How can estimate $\pi$ with differential equation?

Question

I know some method for estimation of $\pi$ .We can use Monte Carlo method to estimate $\pi $.We can use series to estimate $\pi $.

And my question is : Is there exist a (1 st order) differential equation or stochastic differential equation that can estimate $\pi $ ? or $\pi $ is a part of the solution, When we are implementing numerical iteration the solution close to $\pi $ ?

I tried some Matlab codes for Monte Carlo method like this below:

clear;  
N=100000; % the experiment event number  
r=1; %the circle radius  
n=0; % sucessful event number   
for i=1:N  
  x=-r+2*r*rand();  
  y=-r+2*r*rand();  
  if ((x^2+y^2)<=r^2)  
    n = n+1;
  end
end
pi_sim=4*n/N 

How can I make a relation between $\pi$ and diff. equations ? Thanks in advanced for any hint.

$$\textit{Specially, I am looking for Stochastic diff.
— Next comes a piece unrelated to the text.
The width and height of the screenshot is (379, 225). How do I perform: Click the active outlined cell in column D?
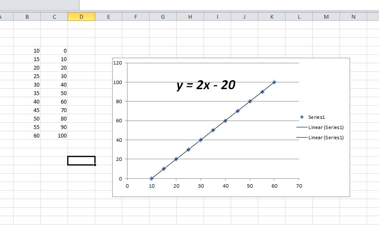tap(81, 160)
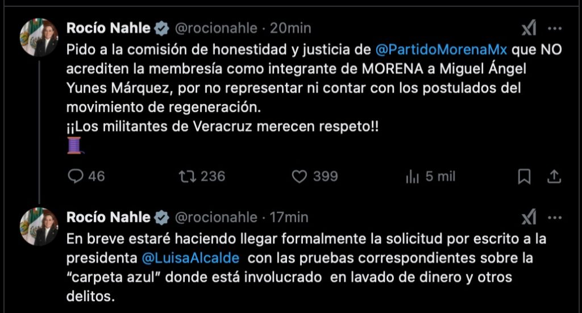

Eq.}$$ Remark:

For example:If we solve this SDE $dx_t=(\mu-x_t)dt+\alpha dw_t$ we will see $\mathbb{E}[x_t] \to \mu $ so $$dx_t=(\pi-x_t)dt+\alpha dw_t \to (\mathbb{E}[x_t] \to \pi) $$ but this Non-interesting example (I made it by self)

Answer 1

As you know, any probability distribution sums up to zero. So, you can invoke gaussian distribution, where,

$\int_{x=-\infty}^{x=\infty} \frac{1}{\sqrt{2\pi}}e^{\frac{-x^2}{2}} dx = 1$

To obtain $\pi$. You need to use estimated e though, if you want to calculate it numerically.

Answer 2

For a first-order solution, you could use:

Proposition 0. If $$f'(x) = \sqrt{1-x^2}, \qquad f(-1)=0$$

then $2f(1) = \pi$.

However, I think a second-order solution is a bit more conceptually satisfying. You could use:

Proposition 1. $$\pi = \min_{\theta > 0} \,\left(\sin\theta \leq 0\right).$$

So just write a program that numerically approximates $\sin$ via the second order DE $$f'' = -f, f(0) = 0, f'(0)=1.$$ The moment $f(x)$ drops below $0$, return $x$ and it will be near to $\pi.$

Answer 3

Inspired by goblin's answer, but first order. Note that $\sin'(x)=\cos(x)$ and that $$\cos(x)=\sqrt{1-\sin^2(x)}.$$ Hence we can use the first order differential equation $$f'(x)=\sqrt{1-f^2(x)},\qquad f(0)=0$$ which has the solution $f(x)=\sin(x)$. As soon as this function reaches $1$ (or tends to exceed $1$), you abort the computation and your estimation is $x\approx \pi/2$ as this is where sine has its first maximum.